Call it a ‘gut print’. The collective DNA of the microbes that colonize a human body can uniquely identify someone, researchers have found, raising privacy issues.

The finding1, published in Proceedings of the National Academy of Sciences on 11 May, suggests that it might be possible to identify a participant in an anonymous study of the body’s microbial denizens — its microbiome — and to reveal details about that person’s health, diet or ethnicity. A publicly available trove of microbiome DNA maintained by the US National Institutes of Health (NIH), meanwhile, already contains potentially identifiable human DNA, according to a study2 published in Genome Research on 29 April.

The papers do not name individuals on the basis of their microbiomes — and predict that it would be difficult to do so currently — but they do suggest that those conducting microbiome research should take note.

“Right now, it’s a little bit of a Wild West as far as microbiome data management goes,” says Curtis Huttenhower, a computational biologist at the Harvard T. H. Chan School of Public Health in Boston, Massachusetts, who led the latest study1. “As the field develops, we need to make sure there’s a realization that our microbiomes are highly unique.”

Human-genomics researchers have grappled with privacy concerns for years.
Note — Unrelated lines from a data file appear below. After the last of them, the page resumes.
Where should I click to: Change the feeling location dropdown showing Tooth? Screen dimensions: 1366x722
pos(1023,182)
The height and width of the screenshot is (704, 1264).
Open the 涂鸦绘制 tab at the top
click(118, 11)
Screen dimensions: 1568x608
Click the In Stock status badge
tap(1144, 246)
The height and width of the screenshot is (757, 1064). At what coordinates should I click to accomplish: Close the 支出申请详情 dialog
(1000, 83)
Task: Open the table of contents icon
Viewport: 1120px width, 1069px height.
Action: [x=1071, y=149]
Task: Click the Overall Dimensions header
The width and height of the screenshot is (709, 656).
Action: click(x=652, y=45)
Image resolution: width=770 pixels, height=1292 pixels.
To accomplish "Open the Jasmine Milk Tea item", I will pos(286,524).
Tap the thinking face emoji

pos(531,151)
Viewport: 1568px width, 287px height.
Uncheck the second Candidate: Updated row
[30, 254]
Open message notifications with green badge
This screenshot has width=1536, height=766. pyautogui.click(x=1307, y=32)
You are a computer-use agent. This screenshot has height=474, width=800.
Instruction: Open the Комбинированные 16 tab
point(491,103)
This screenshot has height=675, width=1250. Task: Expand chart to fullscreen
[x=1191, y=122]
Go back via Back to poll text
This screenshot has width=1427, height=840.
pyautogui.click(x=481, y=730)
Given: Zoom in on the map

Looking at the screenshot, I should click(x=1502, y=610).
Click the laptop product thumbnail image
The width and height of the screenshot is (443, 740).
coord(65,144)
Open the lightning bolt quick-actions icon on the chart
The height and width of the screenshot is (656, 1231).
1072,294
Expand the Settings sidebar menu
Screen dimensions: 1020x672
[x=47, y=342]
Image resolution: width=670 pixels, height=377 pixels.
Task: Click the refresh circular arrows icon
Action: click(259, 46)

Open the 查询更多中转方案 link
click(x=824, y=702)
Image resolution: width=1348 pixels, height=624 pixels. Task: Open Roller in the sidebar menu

In 2013, scientists showed3 that they could name five people who had taken part anonymously in the international 1,000 Genomes project, by cross-referencing their DNA with a genealogy database that also contained ages, locations and surnames.

In recent years, the microbiome’s influence on our health and behaviour has become a hot research topic. Data from human-microbiome studies tend to end up in public repositories, but it was not clear whether microbiomes were permanent enough in individuals to identify them over time.

Working with publicly available data from the NIH Human Microbiome Project (HMP), Huttenhower’s team searched samples taken from body sites, including the gut, mouth, skin and vagina, for combinations of microbial genetic markers that were both unique to a person and stable over time. (Although the HMP does not identify individuals by name, it is possible to compare a participant’s first sample with a second one donated weeks or months later.)

Stool samples offered the best microbiome signatures; a person’s first sample could be linked to their second sample 86% of the time. By contrast, skin samples could be accurately matched only about one in four times. The researchers note that DNA signatures based on individual strains of microbes did the best job of distinguishing people — much better than those based only on microbial species.

Still, Huttenhower concludes that it would be “exceptionally challenging to do anything with the microbiome data in a single study”. The likeliest risk to privacy, he thinks, would come from a scenario in which someone had participated in two different microbiome studies that each contained different pieces of accompanying information, such as age and health status.

But microbiomes could also pose a privacy risk because they inevitably get jumbled up with human DNA. Although the NIH went to considerable lengths to weed human DNA out of its HMP database, a team led by computational biologist Jonathan Allen of Lawrence Livermore National Laboratory in California has found2 that contamination is still rife. For example, the team found sequences known as short tandem repeats that tend to vary between individuals and are used for making DNA matches in forensics. It is not clear whether their presence in microbiome samples could constitute a precise DNA signature, Allen says, but the rise of publicly available DNA databases increases the likelihood. Genome Research agreed to publish the paper by Allen and his team only if the NIH removed the known human sequences from its database.

The odds of identifying someone on the basis of their microbiome is low, but researchers should take reasonable steps to protect privacy, says Yaniv Erlich, a computational geneticist at the New York Genome Center who led the team that identified3 participants in the 1,000 Genomes study. Those who took part in the HMP were advised of the risk, says Amy McGuire, a bioethicist at Baylor College of Medicine in Houston, Texas. “I don’t think there should be premature panic over this.”

An overreaction could slow understanding of the microbiome. Laura Rodriguez, director of policy at the NIH’s National Human Genome Research Institute in Bethesda, Maryland, says that as long as protections are in place, such as removing as much human DNA from the HMP as possible, “we would want to keep it in open access because of the value it adds to science”.